ユニクロは安くてお財布には優しいですが、長く大切に着るという感じではないですよね。
上記の文章を読んで、流行に左右されず長く着れる服を持ちたいと思いました。
私は育児を言い訳にサボりまくってるので、雑誌を買うところからはじめます…
以前話題になりましたが、こちらの本で「自分に似合う服」を考えてみるのもよさそうですね。
「ただ不安になる時間」は人生で1番ムダな時間
ニュースやSNSなど、毎日不安になることばかりですよね。
いったん不安になると、なかなか抜け出せないあなたへ。
同じく不安から抜け出しにくい私の心に、ガツンときた文書がこちらです。
そう、「今」は続かない。
それは親父が死んだことによって、俺が唯一学んだことだ。
終わらないことはないし、いなくならない人はいない。でも、だからっていつ訪れるかわからない終わりを考えて、くよくよ暮らすのはまっぴらごめんだ。
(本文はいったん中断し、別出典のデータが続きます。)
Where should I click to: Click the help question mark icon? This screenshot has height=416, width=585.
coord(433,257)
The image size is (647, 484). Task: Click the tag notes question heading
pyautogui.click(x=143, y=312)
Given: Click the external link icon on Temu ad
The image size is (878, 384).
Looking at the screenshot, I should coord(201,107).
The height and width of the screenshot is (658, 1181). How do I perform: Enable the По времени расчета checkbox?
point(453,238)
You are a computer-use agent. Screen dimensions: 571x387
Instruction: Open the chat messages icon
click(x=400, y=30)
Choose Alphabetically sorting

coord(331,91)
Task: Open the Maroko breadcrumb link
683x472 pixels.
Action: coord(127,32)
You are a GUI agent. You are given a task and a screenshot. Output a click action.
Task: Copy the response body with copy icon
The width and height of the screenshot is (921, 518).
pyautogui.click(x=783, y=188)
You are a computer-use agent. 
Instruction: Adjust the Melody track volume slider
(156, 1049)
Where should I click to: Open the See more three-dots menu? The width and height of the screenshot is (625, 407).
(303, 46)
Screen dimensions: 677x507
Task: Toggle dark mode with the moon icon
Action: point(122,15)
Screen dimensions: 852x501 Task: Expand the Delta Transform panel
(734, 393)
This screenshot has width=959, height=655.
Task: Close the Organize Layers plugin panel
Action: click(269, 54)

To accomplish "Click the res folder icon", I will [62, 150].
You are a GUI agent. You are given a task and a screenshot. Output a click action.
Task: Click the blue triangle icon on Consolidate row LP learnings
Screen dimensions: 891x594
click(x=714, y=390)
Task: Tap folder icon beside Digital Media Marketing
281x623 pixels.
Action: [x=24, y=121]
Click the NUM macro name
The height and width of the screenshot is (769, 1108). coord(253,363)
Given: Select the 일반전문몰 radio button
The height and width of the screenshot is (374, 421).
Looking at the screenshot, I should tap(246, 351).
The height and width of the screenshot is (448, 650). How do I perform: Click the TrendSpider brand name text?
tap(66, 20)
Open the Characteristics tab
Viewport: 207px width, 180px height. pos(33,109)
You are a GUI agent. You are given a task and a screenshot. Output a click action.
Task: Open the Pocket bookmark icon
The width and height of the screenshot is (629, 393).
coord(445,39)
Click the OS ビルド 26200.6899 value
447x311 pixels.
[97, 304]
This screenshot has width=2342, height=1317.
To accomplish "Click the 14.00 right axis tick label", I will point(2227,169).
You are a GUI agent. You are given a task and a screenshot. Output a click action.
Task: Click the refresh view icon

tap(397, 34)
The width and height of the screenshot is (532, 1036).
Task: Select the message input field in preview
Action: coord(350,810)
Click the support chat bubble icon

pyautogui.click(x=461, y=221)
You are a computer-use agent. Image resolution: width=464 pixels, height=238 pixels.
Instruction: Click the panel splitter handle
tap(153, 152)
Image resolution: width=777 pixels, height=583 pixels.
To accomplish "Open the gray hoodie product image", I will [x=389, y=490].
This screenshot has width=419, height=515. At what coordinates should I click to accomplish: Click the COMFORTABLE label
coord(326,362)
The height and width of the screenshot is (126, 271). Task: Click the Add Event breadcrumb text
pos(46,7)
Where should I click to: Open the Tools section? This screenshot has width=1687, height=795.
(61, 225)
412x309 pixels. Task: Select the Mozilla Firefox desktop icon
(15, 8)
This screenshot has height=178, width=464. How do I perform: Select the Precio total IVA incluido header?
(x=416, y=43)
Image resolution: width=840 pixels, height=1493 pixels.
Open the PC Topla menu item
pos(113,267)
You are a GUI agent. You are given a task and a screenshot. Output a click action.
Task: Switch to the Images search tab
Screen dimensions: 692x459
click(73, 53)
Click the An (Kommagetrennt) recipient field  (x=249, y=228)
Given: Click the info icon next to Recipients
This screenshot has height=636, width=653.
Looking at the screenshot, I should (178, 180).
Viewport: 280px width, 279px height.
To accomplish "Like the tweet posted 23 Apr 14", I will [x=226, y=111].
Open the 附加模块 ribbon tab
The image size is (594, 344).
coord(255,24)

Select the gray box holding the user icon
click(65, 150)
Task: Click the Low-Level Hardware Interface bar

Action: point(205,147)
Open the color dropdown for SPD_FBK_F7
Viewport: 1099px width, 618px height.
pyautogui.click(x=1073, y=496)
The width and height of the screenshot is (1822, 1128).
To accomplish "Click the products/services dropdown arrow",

だから俺は、今を楽しもうと思う。今、起こっていること。今、目の前にいる人。それをきちんと味わっておけば、突然終わりが来ても後悔せずにすむかもしれない。ま、貧乏性って言えばそれまでかもしれないけどさ。引用元:坂木司(2013年)『切れない糸』創元推理文庫(334ページ)
まっぴらごめんって…グサッときましたね。
でも、その通り。
「ただ不安になる時間」は、人生で1番ムダな時間ですよね。
不安を解消する方法を考えるわけでもなく、ただ「どうしよう…」とウジウジする時間。
ほんっとムダですよね。なんか目が覚めた気がします。
不安になることが多い人は、ぜひ読んでみてください。
「めっちゃ時間の無駄じゃん!」って思うはずです。
「切れない糸」はこんな人におすすめ
「切れない糸」がおすすめなのは、こんな人です。
- さわやかなミステリーが好き
- 長編より短編が好き
- 最近、服に気を遣う余裕がない
- 不安になることが多い
- 心に余裕がない
「切れない糸」を読むと、人とのつながりや長く使えるものを大切にしようと思えます。
読み終わると、ほっとひと息つくはずです。
まとめ
この記事では、坂木司さんの「切れない糸」を紹介しました。
短編集なので、スキマ時間にちょこちょこ読めます。
ミステリーを楽しみながら、あったかい気持ちになりたいときにピッタリの本です。